State GOP energy committee launches with hearing heavy on data, light on controversy
The first meeting of the Senate’s Republican-led Select Committee on Energy and the Environment wrapped Thursday after two hours of testimony and barely a hint of partisan rancor or ideological fury.
“This is obviously something new for all of us,” said committee Chairman Ray Scott, R-Grand Junction. “This committee is charged with the responsibility of reviewing the facts, not trafficking in fictions or farfetched fears. We’re here to deal with substance, not spin. We see our role not as indoctrination, one way or another, but as education, so elected officials and average citizens can make policy decisions in a reasoned, sensible, reality-based way.”
Scott’s introduction was followed by a 20 minute presentation on Colorado’s position in the national energy ecosystem delivered by Brian Payer, an energy industry consultant and co-chair at Resource Rich Colorado. The presentation was thick with data across the fossil fuel and renewable energy sectors working the state. Hearing attendees on the right and left seemed to appreciate its evenhandedness.
“I’m hopeful,” said Louisville Sen. Matt Jones, after the hearing wrapped. “We’ll see where it goes.”
Jones, along with Minority Leader Lucia Guzman, D-Denver, are the two Democrats on the five-member committee. Jones is a champion of the state’s growing clean energy sector and he was carrying with him literature on the decades-long public relations effort to muddle climate science findings and a report published by the state on water resources that treats climate change as a scientific theory long past serious debate. It’s no surprise he came prepared for battle.
Democrats have been playing defense since Donald Trump won the presidential election, and their wariness has shadowed the new state committee ever since Senate Republican leaders announced its intent was to “shoulder some of the increased workload an evolving relationship” with the new administration could bring.
For weeks, Scott has sought to ease concerns that committee proceedings would turn into the kind of partisan food fights routinely hosted on Capitol Hill. He told The Colorado Statesman in December that his aim was to shake up the conversation over energy policy in the state.
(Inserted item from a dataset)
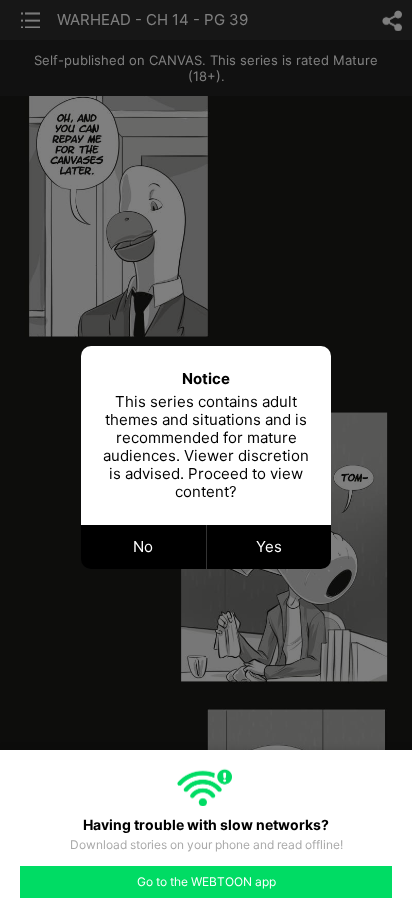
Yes (269, 546)
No (143, 546)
He said he thought fallback partisan positions would fail to meet the needs of the energy transition Coloradans were now living through.
“We want everyone in Colorado to fully understand each energy sector, what revenues from each sector do for individual Coloradans and for our infrastructure and community development,” he said during Thursday’s hearing.
It was the kind of sentiment that made perfect sense in context but that also signaled the sort of competitive math committee members are likely to wrestle over in the future.
There were other signs of frictions to come.
Montrose Republican Sen. Don Coram, who was sitting in for Sen. John Cooke from Greeley, represents significant numbers of Western Slope miners and farmers. In reaction to testimony on the environmental and economic threats carbon emissions pose, he said the public doesn’t hear enough about the agricultural benefits of increased airborne carbon dioxide.
Scott Denning, CSU professor of atmospheric science, told the committee that the benefits Coram mentioned were basically a red herring.
“Yes, CO2 is a primary source of plant food, photosynthesis,” Denning said. “But in our part of the world, most of the plants are not hungry for CO2 so much as they are under-watered and under -fertilized, and so forth. So there’s a balance between the benefit of extra CO2 and the impact of the warming on your water demand, your irrigation for your crops. Virtually all of our research shows that over the next 30 or 40 years here in Colorado, warming and drying will have a bigger impact on our agricultural production than the absence of CO2.”
It’s the kind of exchange that might come to mark this committee, where a popular assumption is met with “our research shows” kind of answers, which may or may not stick in the minds of the public.
Subsequent hearings promise to dig more deeply into the weeds; data will grow more complex; exchanges more contentious. Testimony on the role of federal and state subsidies for energy sources, for instance, will generate sparks, especially in light of promised Trump administration efforts to pare back renewable energy subsidies, perhaps dramatically.
But this first meeting should ease immediate concerns among the minority members. Experts who spoke featured six witnesses, all called by Jones. They followed Mr. Payer’s testimony and they took turns touting the benefits of the clean-energy industry. They talked about money saved in health costs tied to pollution, declining prices for wind and solar energy power and job creation across the state.
Scott said future meetings of the committee will include testimony from representatives of the nuclear power and auto industries and from officials working across federal energy and environment related departments.